全国約120万人の大規模eラーニングを一元管理 保険販売体制の確立に挑む
約120万人の保険募集人ひとりひとりを
一つのIDで管理する、大規模システムを実現。
規制緩和で激変を迎えた保険業界
1996年4月、生命保険会社や損害保険会社の業務範囲などを規定している保険業法が、約半世紀ぶりに全面改定された。料率の自由化をはじめ、子会社・持株会社による生命保険業と損害保険業の相互参入、銀行、証券の相互参入、経営破たんなどから契約者を守る支払保証制度、銀行による保険募集の解禁、保険仲立人(ブローカー)の導入、ソルベンシーマージン(支払余力)の導入など、多くの制度改正が行われた。金融自由化を保険分野でも推し進める、いわゆる規制緩和である。これにより各社間の競争が激しくなり、差別化を図るためそれぞれが独自の保険商品を次々と開発していった。その結果、保険商品の種類が増えたうえ、商品の内容も複雑になり、消費者への保険商品を販売する代理店や募集人(保険契約取扱者)は、商品やサービスの内容を把握していくことが困難な状況になりつつあった。これを受け、損保業界では販売体制を改善する動きが進められた。
販売現場のサービス力を高める
業界大手の三井住友海上火災保険も、販売体制を改善するため、顧客対応力を向上させる取り組みを始めた。「保険契約の約90%を担う募集人の商品に関する知識を向上させる体制を作り直すことが鍵でした」と話すのは、販売推進部次長代理店ITチーム長兼メディア・チャネル企画チーム長の成相修氏だ。そのため、商品を販売する代理店と募集人の研修方法の改革に取り組んだ。「以前は各社横一線で商品の差別化はない状態。商品知識も複雑ではなかったのですが、自由化以降、商品内容や料率区分などが複雑になり、募集人自身が保険商品を理解しやすくなるようにと考えました。研修、マニュアルや説明ツール、事務ミス防止のシステムやチェック体制などを設けサポートしてきましたが、全国規模の募集人の状況を考慮した場合、インターネットを駆使し、より早く、より的確な分かりやすいシステムがあればと考えたのです。そこで、すべての募集人に向けた新たな教育システムを作ることにしました」(成相氏)。

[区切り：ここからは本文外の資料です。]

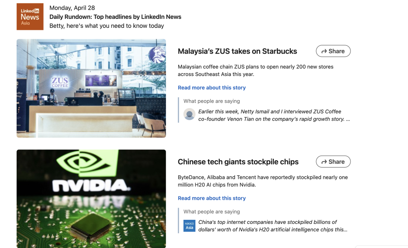Open the comment about interviewing Venon Tian
The height and width of the screenshot is (248, 408).
click(274, 115)
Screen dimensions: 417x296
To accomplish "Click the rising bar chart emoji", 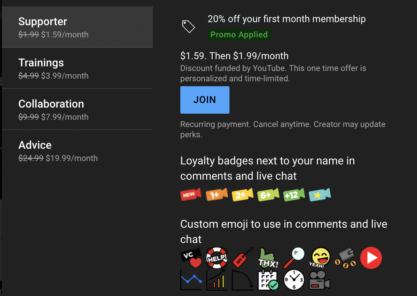I will 217,280.
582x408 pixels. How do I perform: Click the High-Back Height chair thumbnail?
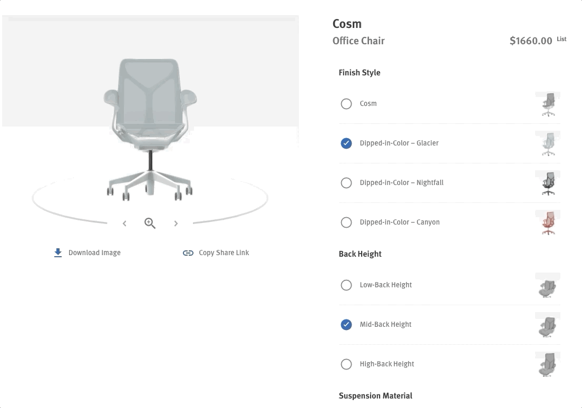click(548, 364)
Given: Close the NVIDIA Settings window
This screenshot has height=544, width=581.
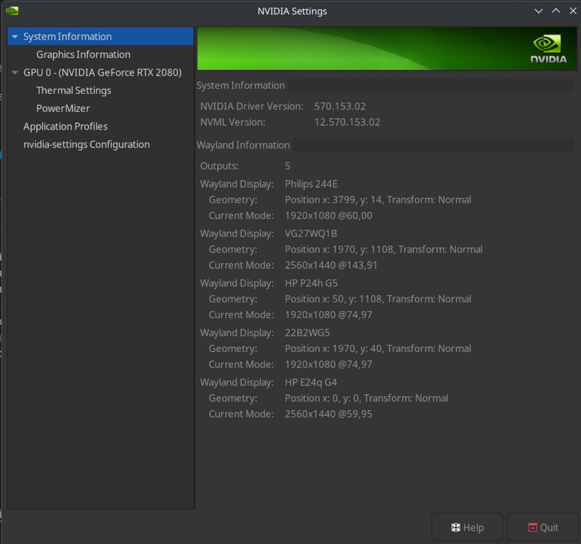Looking at the screenshot, I should pyautogui.click(x=572, y=11).
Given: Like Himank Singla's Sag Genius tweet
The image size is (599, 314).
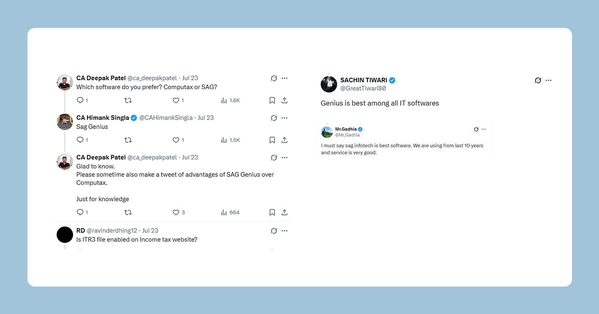Looking at the screenshot, I should point(176,140).
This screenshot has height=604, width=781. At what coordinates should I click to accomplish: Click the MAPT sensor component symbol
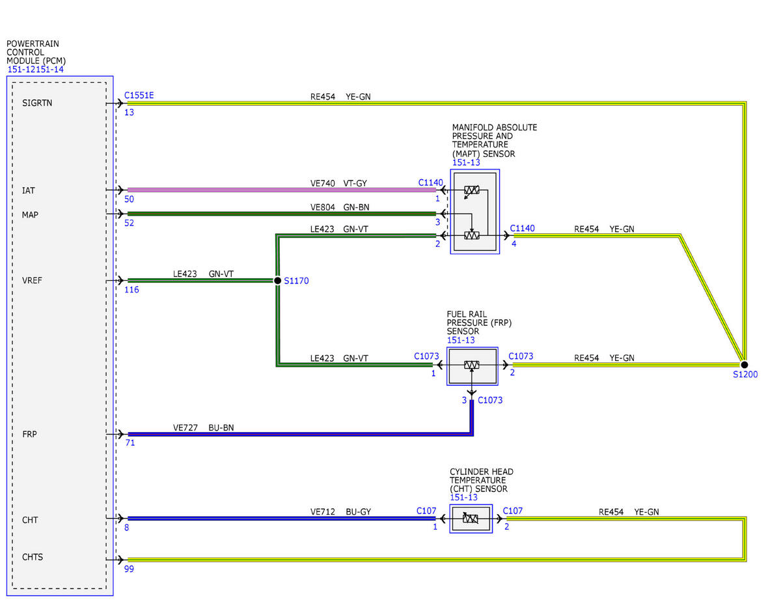(x=475, y=212)
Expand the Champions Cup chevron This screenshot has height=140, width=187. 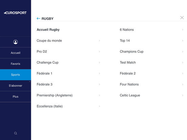(x=183, y=51)
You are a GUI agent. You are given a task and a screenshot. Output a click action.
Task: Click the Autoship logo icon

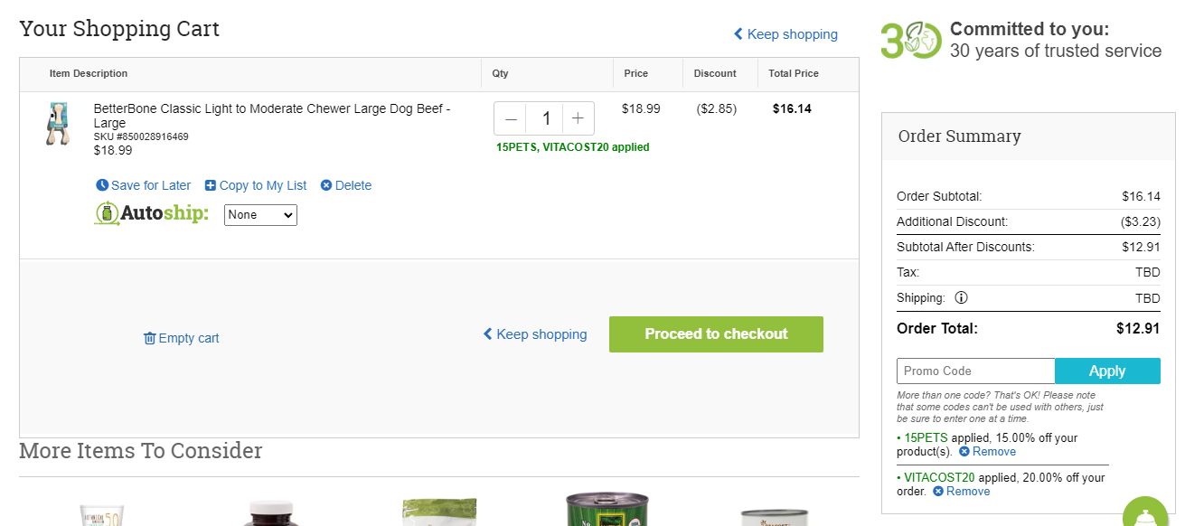tap(107, 214)
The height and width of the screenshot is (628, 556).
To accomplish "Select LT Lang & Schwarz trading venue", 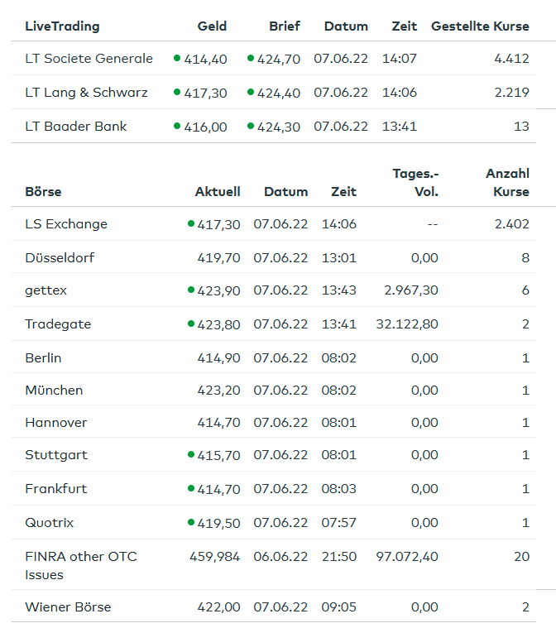I will (274, 93).
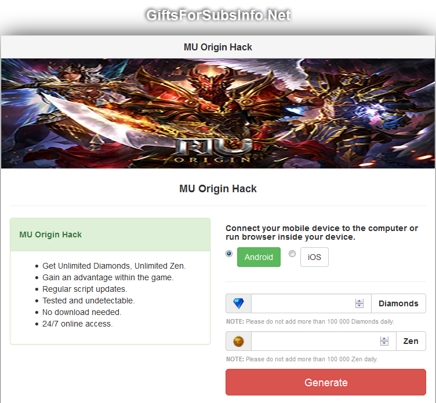Click the GiftsForSubsInfo.Net site title
The height and width of the screenshot is (403, 436).
click(218, 15)
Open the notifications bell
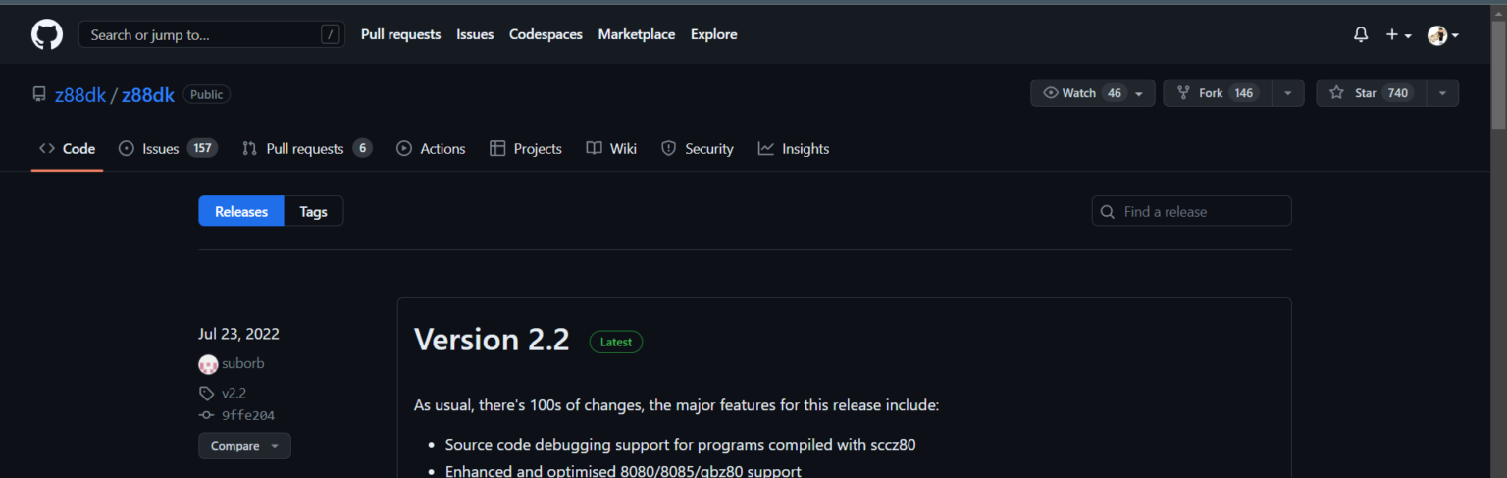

販売推進部 次長 代理店ITチーム長 兼 メディア・チャネル企画チーム長
成相 修 氏
代理店単位から一人ひとりの募集人単位へ
三井住友海上火災保険は、募集人一人ひとりの業務・知識レベルに応じた教育と学習機会を充実させることを目指した。これまでのやり方と比べると大きな方向転換だった。同社には、当時全国で約120万人の募集人がいた。「これまでの教育研修は代理店単位で集合研修で実施していました。しかし、それでは規模が大きくなるにつれて不十分なので、個人単位で知識の習得状況を把握できる仕組みを構築しなければならないと考えました」と代理店システム部代理店MS1グループシステムマネージャーの山田大輔氏が言う。同社は募集人向けに新たな学習支援システムの構築作業に着手した。120万人規模を対象にした教育システムは簡単ではない。加えて、資格制度の変更も考慮に入れなければならなかった。募集人が保険商品を取り扱うには、日本損害保険協会が実施する「損害保険募集人試験」に合格し代理店として登録を受けるか、登録を受けた代理店において募集人として届出をし受理されることが必要だ。こちらは、一度合格すれば有効だったものが、5年ごとの更新制へ変更された。新設された「保険商品教育制度」も5年ごとの更新制だ(三井住友海上火災保険は、募集人資格、商品専門資格として運営している)。「募集人個人の資格取得や更新状況を把握することも目的のひとつでした。誰がいつ資格を更新しなければならないか、それを管理できるようにしたかったのです。また、この新たな管理業務が我々の営業にとって過度の負担にならないようにしたかった」(山田氏)。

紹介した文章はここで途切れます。